The Wizard was already there, standing on the Shire side of the Brandwine, staff in hand. Aragorn led Roheryn across the water and then let the horse wander while he spoke to the Wizard. “You look grim, my friend,” the old one said. “Does she fever?” He nodded.
“The sons of Elrond are with her. They gave her something to help her sleep. Hopefully she will not withdraw this time.”
“It would be hard to call her back out here if she did.” Aragorn nodded. This he already knew, and dreaded.
“How fares your business?”
“It fares well. Young Frodo took the news sensibly, reluctantly of course, but sensibly. There is great strength in Hobbits, you know. He understands what must be done and is making plans to leave the Shire.”

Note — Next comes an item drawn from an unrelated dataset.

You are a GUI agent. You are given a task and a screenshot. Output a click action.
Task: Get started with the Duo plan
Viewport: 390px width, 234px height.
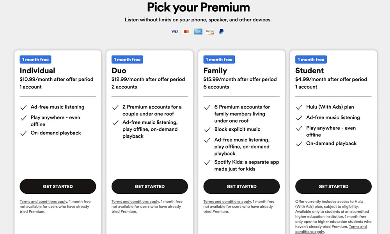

“Good, good. And no one else seems to suspect?”
“Oh his gardener knows all about it, but Sam’s a sturdy fellow. I rather expect he’ll have a great part to play in the whole affair. How was the road?”
“Busy. The wolves are getting more aggressive, and as the Shadows South and East lengthen more and more less than desirable types have come up the Greenway. There’s a spy in Bree, a Southerner who deals in leaf. He’s looking for a way into the Shire. Amaril and I heard him meeting his contacts on the road a few nights ago. We killed two, injured one, and a fourth escaped. I’m not sure who’s who amog the pair that got away, but neither of the dead are the spy, and the injured one isn’t getting far with the arrow I gave him.”
“So in the best case no word will reach their master until both Frodo and I are long gone from here and in the worst I’ll be gone but Frodo won’t be. This is grim, but not too terribly so. I’ve never made much secret of my interest in the Shire, and there are few who have made any estimate of the worth of the Hobbits. Nay, Aragorn, I would not fret over this development. I think we can safely proceed as planned. Watch the roads out of the Shire and through Bree at the end of September. Frodo Baggins is the name, though he might also be traveling under the name of Underhill. Perky chap, dark hair, blue eyes, bit fairer than your typical Hobbit. No doubt I will be with him, though if I am not please see to it that he reaches Imladris safely. After that I am sure new counsels will be taken, but no matter. The dangers will be removed from the Shire at any road.”
“What of my Rangers? Shall I put them on alert?”
“By all means. The Enemy grows more powerful every day. He will begin seeking his prize soon. That Nazgûl Amaril unhorsed in High Pass will ride again, and he will bring his Captain and brothers with him. Your time draws near, Elessar Elfstone.”
“Near, but not so near. If you have no need of me until autumn I shall continue my journey to the Havens with Amaril.”
“Good. Do you need my help?”
“The sons of Elrond are with her. I will not pull you away from your engagements here.”
“Very well. In autumn we shall meet again.” The Wizard smiled, and left with a bow.